This is a post from Jenna Smith. Consideration was received for the editing and publishing of this post.
Spring cleaning isn’t just about decluttering your house and making everything all clean and sparkly. Spring cleaning is about taking stock of your life. It’s when you look at where you’ve been, where you are, and where you want to go. Yes, a lot of those ideas manifest in the clearing out of physical clutter, but it also manifests in other ways, like getting your finances back on track . . . or did you think that it was a coincidence that tax time happens in the spring?
Okay, well, it probably is a coincidence, but let’s pretend that it’s all part of a bigger system, okay? It’ll make this post more fun.

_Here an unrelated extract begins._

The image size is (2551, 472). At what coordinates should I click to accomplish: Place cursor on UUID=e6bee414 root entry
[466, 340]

Starting Up: What Are You Bringing In?
The most eye popping number on your tax forms isn’t the amount that you owe or the amount you’re getting back. The most important number on your tax forms is your earned income. Trust us: now that you have that number, everything else gets a lot easier.

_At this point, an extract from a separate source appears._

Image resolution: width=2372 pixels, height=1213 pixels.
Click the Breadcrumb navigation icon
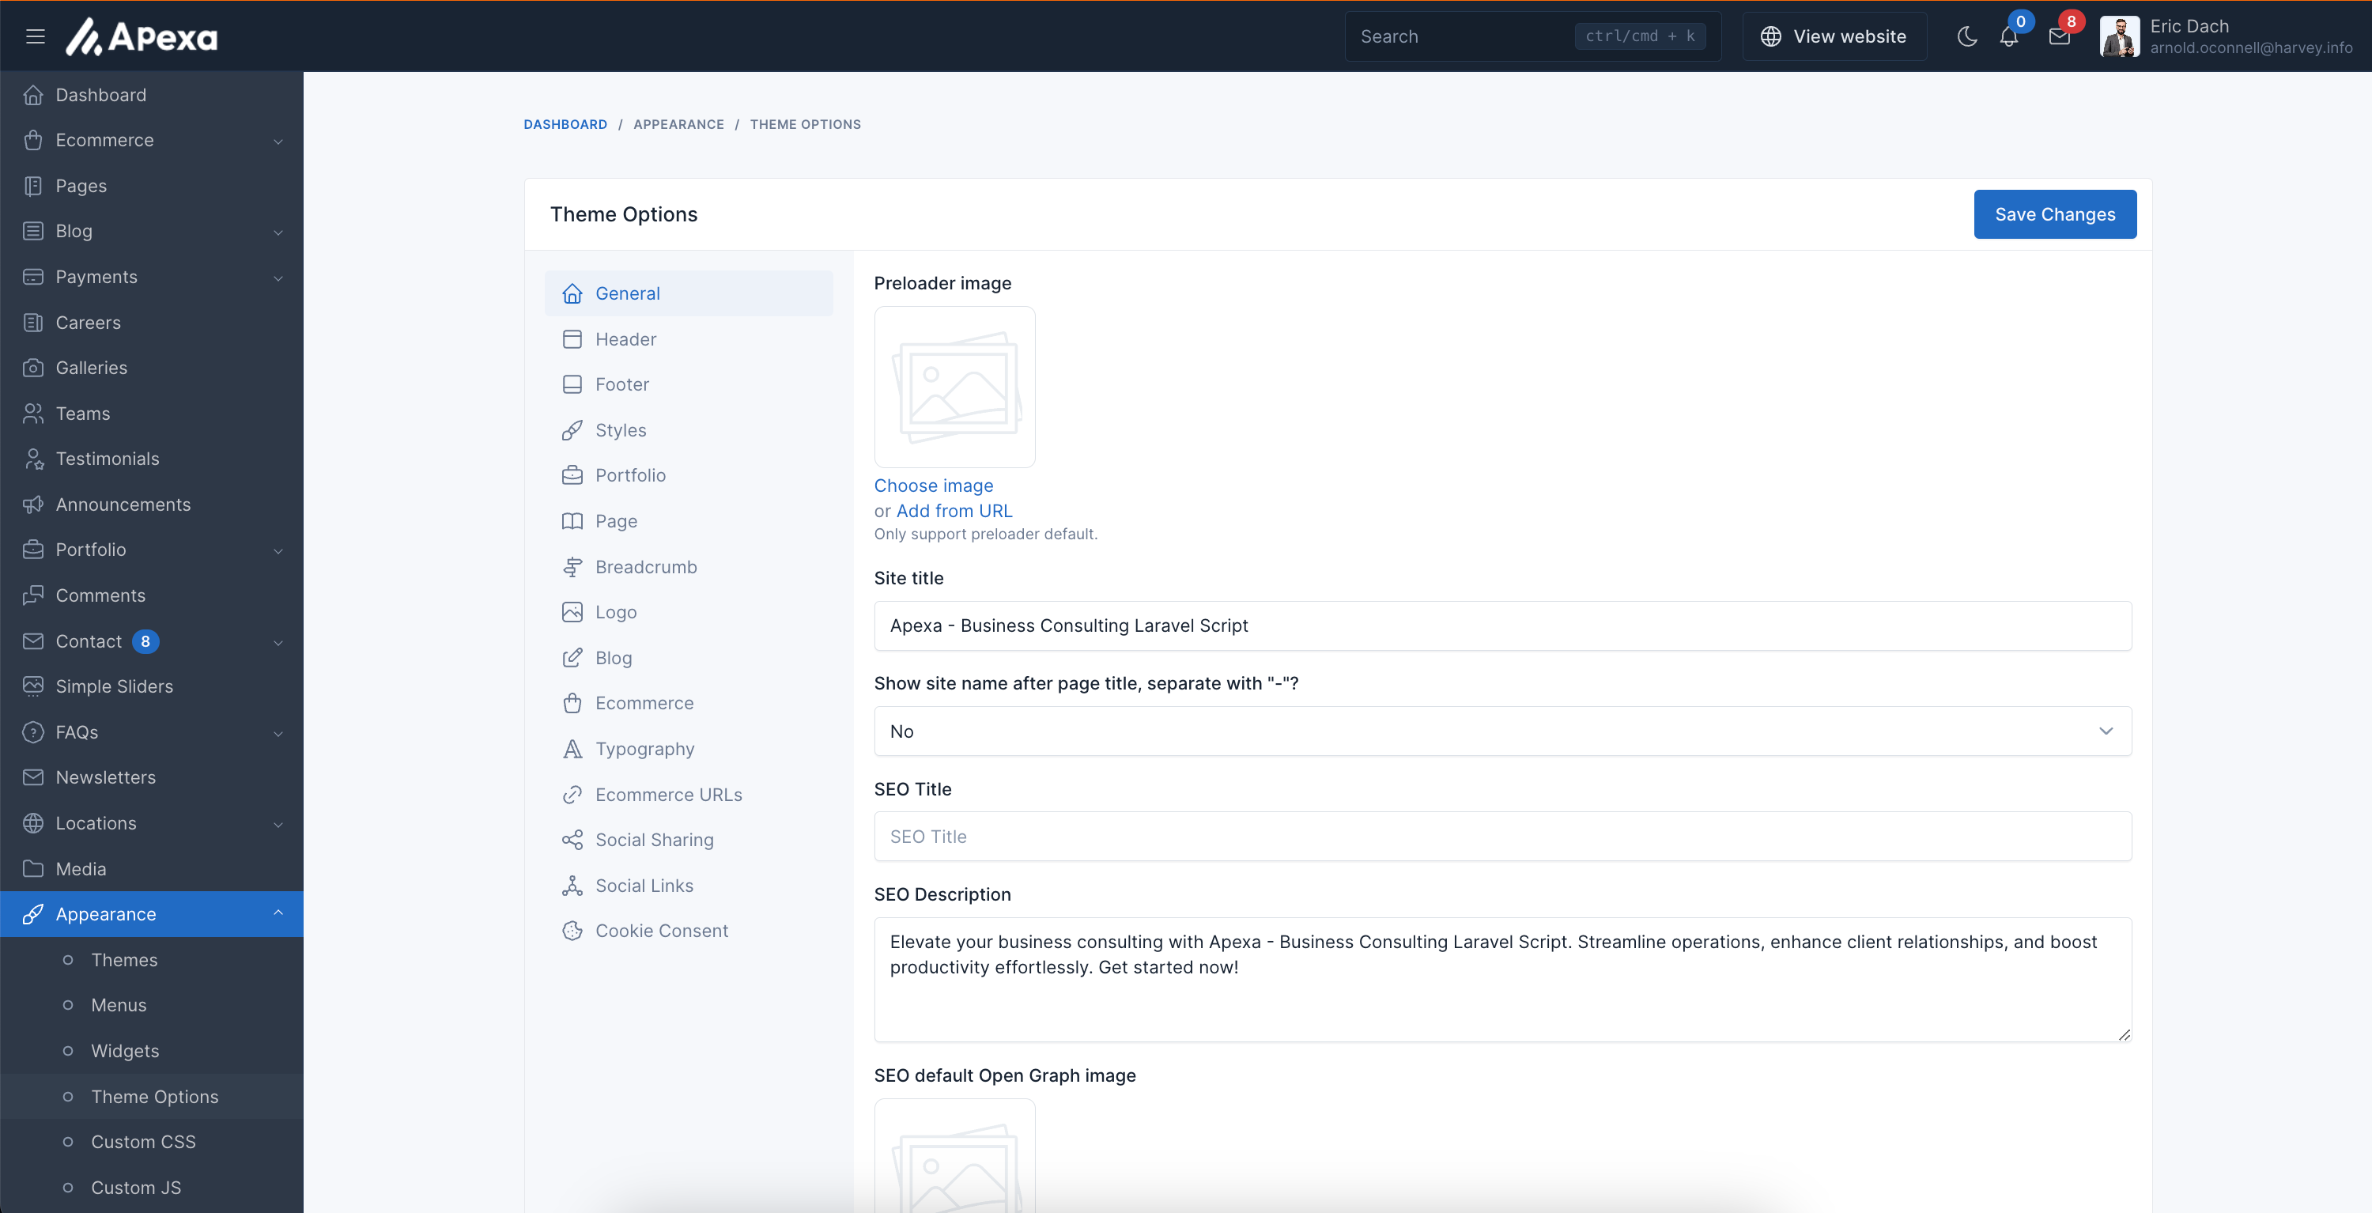tap(571, 566)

Step One: What Is Your Debt to Income Ratio?
The best place to start here is with your bills. Gather together all of your utility bills, your credit card bills, your car loan and mortgage bills and any other payments you might be making. This will give you a black and white evaluation of what you’re spending at a minimum each year. Divide that amount by the amount of money you brought in. This will give you your debt-to-income-ratio.
According to the Consumer Financial Protection Bureau, you want a debt-to-income ratio that is below 43%. If your debt-to-income ratio is higher than 43%, you are more likely to have problems paying your bills on time. If the amount you pay out every year is higher than the amount you’re bringing in, that means that you are living on credit. Living on credit never goes well.
Step Two: Lowering Your Debt to Income Ratio
First – don’t be ashamed if your debt to income ratio is higher than 43% or even if you’re living on credit. What’s important isn’t what you did last year. What is important is what you are going to do this year. There are a few different approaches that you can take to reducing the amount of money you pay out every month (and year):
1. Settle Your Debts.
Settling your debts is where you work with a creditor to come up with a lump sum payment that is less than the full amount you owe but that you pay all at once to declare your commitment fulfilled.
Sometimes you can do this yourself but it is usually better to work with a third party. Most creditors and debt holders prefer working with debt reduction specialists. They are also more likely to give you a better deal when you work with these companies and individuals than if you approach them on your own.
2. Adjust your payments.
Creditors and debtors want to keep your business. They would rather lower interest rates and forgive fees than have you close your account. Call them and ask them to work with you to make your debt repayment easier.
3. Live on the Cheap
Debts aren’t the only things eating up your annual income. Track your spending habits for a month or two and then evaluate: can you cut anything? There are lots of ways to live super frugally without having to give up the things you love. You just have to be creative.
Remember: the goal is to be in a better financial position next year than you are this year. Even if you can’t get debt-free within the next twelve months, some progress is better than none!